Pour L’éclosion de la rose

 

Pour que l’enfant se sente moins bousculé, il faut l’aider à identifier ses ressentis, c’est-à-dire à nommer sa conscience physique d’une situation, d’une personne et d’un événement afin de pouvoir comparer, interroger, accueillir et transformer son mode intérieur.

 

Il convient d’apprendre à l’enfant à vivre ses émotions : colère, amour et solitude en lui permettant de s’émouvoir et de réagir à ses émotions. Aidons-le à sortir de la pratique d’un vandalisme stérile et sans objet en orientant son agressivité vers le changement des structures injustes pour un monde plus soucieux de justice et d’égalité. Revendiquer ses droits sans rompre la relation, ça s’apprend.

 

C’est dans une pratique régulière et le soutien de l’adulte aimant que l’enfant développe graduellement la revendication de ses droits. Il a besoin d’aide pour évaluer objectivement la situation, développer la tolérance devant l’opinion de ses proches, s’actualiser dans des projets réalistes, s’affirmer tout en respectant ses semblables et développer sa capacité de saisir la souffrance et les droits des autres. Quand l’enfant pleure et est malheureux, évitons de lui offrir toujours des choses mais aidons-le plutôt à découvrir le sens de la tristesse humaine. C’est plus dans le sens du développement de la personne. En favorisant l’apprivoisement de ses limites et l’évaluation de ses désirs, la tristesse lui permettra de découvrir qu’il est seul non par exclusion mais comme être unique au monde.
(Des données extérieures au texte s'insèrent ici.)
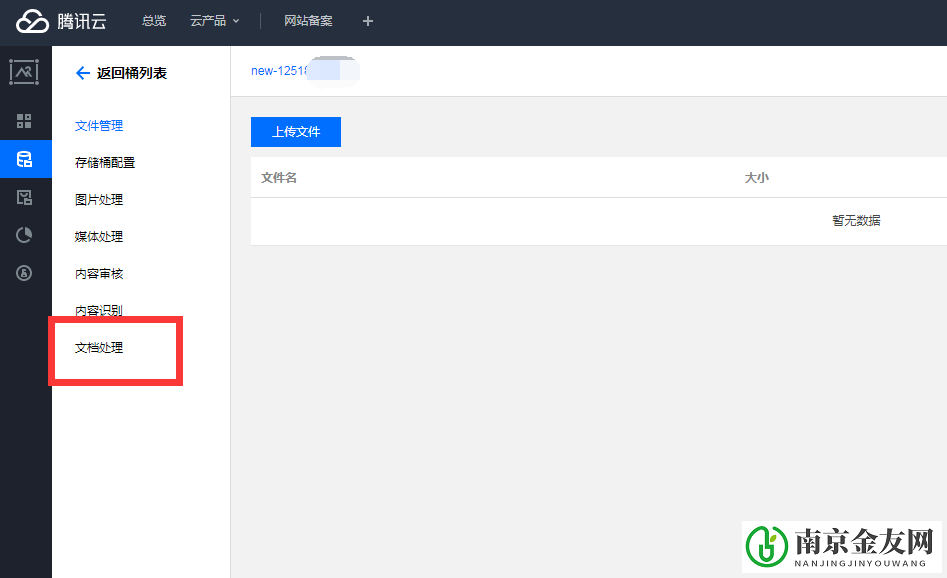Open 内容审核 in the side menu
The image size is (947, 578).
point(99,274)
Il apprend ainsi à se recevoir sans se bousculer et crée sa sécurité.

 

Croire aux rosiers blancs

 

Ce refrain de « Libérer le trésor » de Michel Rivard nous invite à croire aux enfants et appuie mes propos sur la violence des enfants, ces épines aux rosiers blancs.

 

« Il existe un trésor

Une richesse qui dort

Dans le coeur des enfants mal-aimés

Sous le poids du silence

Et de l’indifférence

Trop souvent le trésor reste caché

Libérer le trésor… »

 

Pour libérer le trésor, remettons en question les trains électriques offerts sans amour, les murs de béton sans hublots de soleil et un monde mécanique sans bruissement de tendresse. Allons dans le sens de la définition de Françoise Dolto : « Éduquer, c’est accompagner l’autre dans son voyage intérieur ». Et les roses blanches fraîchement écloses nous feront oublier les épines aux rosiers blancs.